Все это мне уже было знакомо, и потому я не испытывал особого волнения. Сердил меня только мой не слишком выдающийся рост и то обстоятельство, что по закону, установленному здешним Золотым Ослом, мне, как и остальным грешным рыцарям Ордена, приходилось идти по холодным камням босиком: будь я обут, я все же оказался бы чуть повыше и смог бы без труда увидеть чуть побольше.
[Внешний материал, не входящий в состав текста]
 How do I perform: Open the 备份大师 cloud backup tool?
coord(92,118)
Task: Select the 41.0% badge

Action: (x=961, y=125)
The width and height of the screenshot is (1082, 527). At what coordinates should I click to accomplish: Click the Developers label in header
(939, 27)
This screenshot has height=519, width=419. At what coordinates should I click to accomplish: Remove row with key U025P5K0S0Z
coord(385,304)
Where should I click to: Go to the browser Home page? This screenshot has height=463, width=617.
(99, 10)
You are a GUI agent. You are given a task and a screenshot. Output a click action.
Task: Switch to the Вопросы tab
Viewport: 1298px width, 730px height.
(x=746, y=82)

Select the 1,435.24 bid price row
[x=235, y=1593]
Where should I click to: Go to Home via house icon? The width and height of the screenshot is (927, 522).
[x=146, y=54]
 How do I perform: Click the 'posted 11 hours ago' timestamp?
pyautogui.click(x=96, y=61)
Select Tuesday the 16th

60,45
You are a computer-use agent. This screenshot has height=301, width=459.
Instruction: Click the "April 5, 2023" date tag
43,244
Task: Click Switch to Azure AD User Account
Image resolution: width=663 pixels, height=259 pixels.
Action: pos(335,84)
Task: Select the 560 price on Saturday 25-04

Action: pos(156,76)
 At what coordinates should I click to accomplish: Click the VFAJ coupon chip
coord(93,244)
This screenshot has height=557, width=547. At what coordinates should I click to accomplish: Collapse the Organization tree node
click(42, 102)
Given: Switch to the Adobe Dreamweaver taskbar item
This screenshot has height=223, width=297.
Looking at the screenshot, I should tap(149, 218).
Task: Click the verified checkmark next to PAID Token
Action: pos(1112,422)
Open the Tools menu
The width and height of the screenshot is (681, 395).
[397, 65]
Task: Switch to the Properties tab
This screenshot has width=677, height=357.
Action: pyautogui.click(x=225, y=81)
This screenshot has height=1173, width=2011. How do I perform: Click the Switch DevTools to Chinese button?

Невольно приподнимаясь на носки и заглядывая через плечи стражников, опекавших мою особу, я видел впереди серое стадо доминиканских монахов, вооруженных высокими хоругвями, и возвышавшегося среди доминиканцев Великого Магистра в разорванном надвое тамплиерском плаще и коротком наплечнике с изображениями отвратительных демонов.
Как и раньше, мне не терпелось протиснуться вперед, чтобы оказаться бок о бок с Великим Магистром, теперь, однако, — с совершенно противоположной целью. Увы, здесь был холодный и строгий Париж, а не веселая, теплокровная Флоренция: здесь на празднике полагался порядок, да, к тому же, мне никто не мог помочь в моем деле, рядом со мной не было норовистого, упорного Гвидо.
«Гвидо! Тебя-то мне и не хватает», — подумал я и вдруг замер на месте, в первый раз совершенно не поверив своей памяти.
Мне показалось, что мои глаза всего мгновение назад видели Гвидо.
Стражники, прилежно двигавшиеся в арьергарде, подтолкнули меня в лопатки, и я снова тронулся вперед, изумляясь внезапному видению, которое приписал только своему теперь уже плохо сдерживаемому страху.
Раз уж мне вспомнился Гвидо, то, конечно, очередь дошла и до его прекрасной сестренки, перед которой я отныне был виноват настолько, что даже стыдился попрощаться с ней мысленно, послать ей последний сердечный привет. Я дал себе только одно строгое обещание: помолиться на костре за ее будущее счастье — увы, не с безымянным графом де Ту, появившимся на свет из выгребной ямы, а с более достойным рыцарем. Я возмечтал, что во Флоренции появится когда-нибудь храбрый Эд де Морей, и такое скрещение судеб я хотел выпросить у Всемогущего Господа в те мгновения, когда под моими стопами займется пламя.
Так я не сдержался и увидел перед собой Фьямметту, прелестную сестренку доблестного Гвидо Буондельвенто.
Так я и остолбенел вновь, увидев ее вовсе не внутренним взором, а самыми что ни на есть плотскими очами.
Она смотрела на меня из толпы. В ее огромных глазах бушевало море скорби и невыразимой муки.
Стражники вновь подтолкнули меня, и я пошел дальше, кося взглядом вбок и замечая, как крепкая рука высовывается между парижскими зеваками, обхватывает Фьямметту и затаскивает в глубину толпы, а на месте Фьямметты появляется не только хитрое, раскрасневшееся лицо Гвидо, но и — весь он сам, в полный рост, одетый простым суконщиком.
«Это сновидение становится все забавнее», — подумал я, боясь окосеть вовсе, хотя такой недостаток теперь вряд ли бы мог помешать моим честолюбивым замыслам на будущее.
Между тем, Гвидо Буондельвенто, призрак или человек во плоти, расталкивая зевак и потому живо поспевая следом, моргал то одним глазом, то другим, корчил страшные рожи и скалился.